Быть может, жизнь этих колоний наиболее ярко вскрывает злейший, нигилистячий, наш самобытный индивидуализм: в них с поразительной быстротой выявлялась органическая неспособность интеллигента к дисциплине, к общежитию и немедленно чёрным призраком вставала роковая и отвратительная спутница русского интеллигента — позорно низкая оценка человеческого достоинства ближнего своего. Драма этих колоний начиналась почти с первых дней их основания: как только группа устремлённых к «опрощению» людей начинала устраиваться «на земле» — в каждом из них разгоралось зелёным огнём болезненное, истерическое ощущение своей «самости» и «ячности». Люди вели себя так, как будто с них содрали кожу, обнажили нервы и каждое соприкосновение друг с другом охватывает всё тело невыносимою жгучею болью. «Самосовершенствование» принимало характер каннибальства, — утверждая некую мораль, люди воистину живьём ели друг друга. Острое ощущение своей личности вызывало в человеке истерическое неистовство, когда он видел столь же повышенную чуткость и в другом. Создавались отношения, полные враждебного надзора друг за другом, болезненной подозрительности, кошмарные отношения, насыщенные лицемерием иезуитов. В несколько месяцев физически здоровые люди превращались в неврастеников и, духовно изломанные, расходились, унося более или менее открытое презрение друг к другу.

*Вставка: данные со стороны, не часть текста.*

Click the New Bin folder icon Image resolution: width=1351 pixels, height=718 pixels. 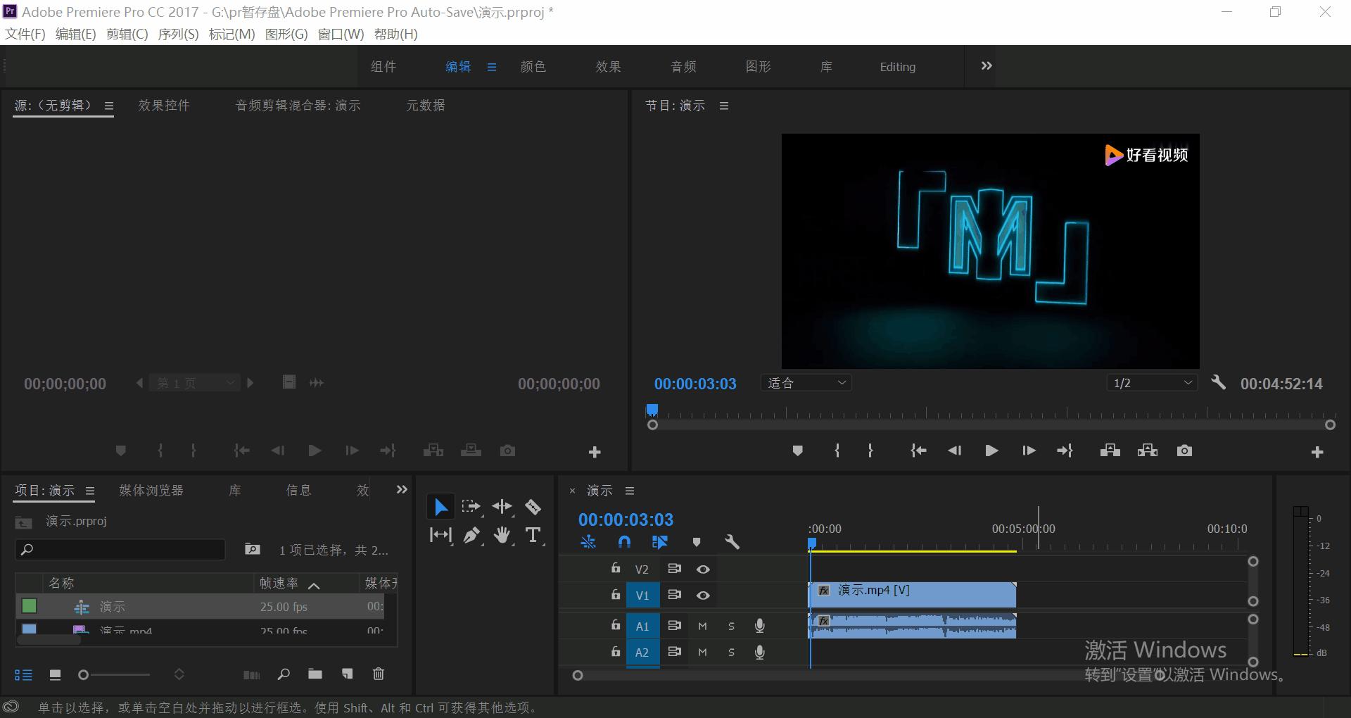pos(315,674)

Мне кажется, что эти тяжкие драмы слагались так: представьте себе людей, которые считают себя лучшею силою земли, людей с развитою потребностью широкой духовной жизни. Подавляя эту потребность, они идут в тёмную, плохо знакомую им деревню и — с первого шага — попадают в круг явной и скрытой вражды к ним, «барам». Их теснит и душит насмешливое любопытство, подозрительность, недоброжелательство, оскорбляют презрительные улыбки мужиков при виде их неумения работать, физической слабости и неспособности открыть, понять его мужицкую, глубоко спрятанную душу. Первобытно грубая жизнь тянется изо дня в день с однообразием, которое давит интеллигента, хочет стереть его нервное лицо и уже медленно стирает тонкий слой европейской культуры с лица его души… Летом — каторжная работа и пожары, зимою — недоедание, болезни, по праздникам — пьянство и драки, и всегда перед глазами этот тяжёлый, суеверный мужик. То назойливый попрошайка, то озорник и грубиян, он часто кажется близким животному и — вдруг поражает метким словом мудреца, верным суждением о порядках жизни, о себе самом и стоит уже полный неожиданно возникшим откуда-то из глубины его души сознанием своего достоинства. Он — неуловим, непонятен и внушает интеллигенту спутанное чувство робости перед ним, удивления и ещё каких-то ощущений, которые интеллигенту не хочется и трудно определить, но в которых мало лестного для мужика. Колонисты чувствуют себя жертвами какой-то ошибки, но гордость не позволяет им вскрыть её. Заключённые в одном доме, они живут всегда на виду друг у друга, и каждый напрягается, стараясь скрыть от других тихий, но настойчивый рост разочарования в своей задаче, в своих силах. Однако постепенно убыль души ощущается всеми, тогда каждый хочет проверить это опытами над товарищем.
За поведением и мыслью каждого устанавливается, по общему молчаливому соглашению, придирчивый надзор. Если чей-либо поступок нарушает принятую аскетическую норму — люди сладострастно судят и медленно распинают виновного, жадно наслаждаясь ролью истязателей. После суда отношения принимают ещё более извращённый характер, в них скопляется ещё больше лицемерия: под внешнею кротостью кипит и всё растёт неприязнь, перерождаясь в ненависть.